▶ GOALS
1) In the Amazon product review analysis page, where was the dataset extracted from?
2) Write the next part of the Amazon product review analysis notebook, picking up right after its last line.

# Amazon Product Review Analysis


## Data

Dataset was extracted from kaggle at https://www.kaggle.com/datafiniti/consumer-reviews-of-amazon-products

<h6 align="right"><a href = "https://xuelin-amy.github.io/playground/">Back to Home</a></h6>

In [19]:
import pandas as pd
import numpy as np
from matplotlib import pyplot as plt
import seaborn as sns
from vaderSentiment.vaderSentiment import SentimentIntensityAnalyzer
%matplotlib inline

pd.__version__

ImportError: dlopen(/Users/xuelin/anaconda3/lib/python3.6/site-packages/scipy/spatial/qhull.cpython-36m-darwin.so, 2): Library not loaded: @rpath/libopenblas.dylib
  Referenced from: /Users/xuelin/anaconda3/lib/python3.6/site-packages/scipy/spatial/qhull.cpython-36m-darwin.so
  Reason: image not found

In [None]:
data = pd.read_csv('Datafiniti_Amazon_Consumer_Reviews_of_Amazon_Products.csv', 
                    low_memory=False)

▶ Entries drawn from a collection
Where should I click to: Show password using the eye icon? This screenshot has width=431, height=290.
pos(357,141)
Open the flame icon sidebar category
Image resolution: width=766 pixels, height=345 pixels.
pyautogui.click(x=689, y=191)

▶ SOLVED PROBLEMS
1) It was extracted from Kaggle at https://www.kaggle.com/datafiniti/consumer-reviews-of-amazon-products.

2)
data.head()

## Exploratory data anlysis

### statistic summary of reviews

In [None]:
data['dateAdded'] = pd.to_datetime(data.dateAdded)
data['reviews.len'] = data['reviews.text'].map(len)
data['hour'] = data.dateAdded.dt.strftime('%H')
data['ym'] = data.dateAdded.dt.strftime('%Y-%m')
data['dow'] = data.dateAdded.dt.strftime('%a')

In [None]:
data.groupby('ym')\
    .agg(num_product = pd.NamedAgg('name', pd.Series.nunique),
           num_review = pd.NamedAgg('reviews.text', pd.Series.nunique),
           avg_review_len = pd.NamedAgg('reviews.len', lambda i: np.round(np.mean(i),2)),
           avg_rating = pd.NamedAgg('reviews.rating', lambda i: np.round(np.mean(i),2))
          )\
    .reset_index()

In [None]:
res = data.groupby('primaryCategories')\
          .agg(num_product = pd.NamedAgg('name', pd.Series.nunique),
               num_review = pd.NamedAgg('reviews.text', pd.Series.nunique),
               avg_review_len = pd.NamedAgg('reviews.len', lambda i: np.round(np.mean(i),2)),
               avg_rating = pd.NamedAgg('reviews.rating', lambda i: np.round(np.mean(i),2))
              )\
          .reset_index()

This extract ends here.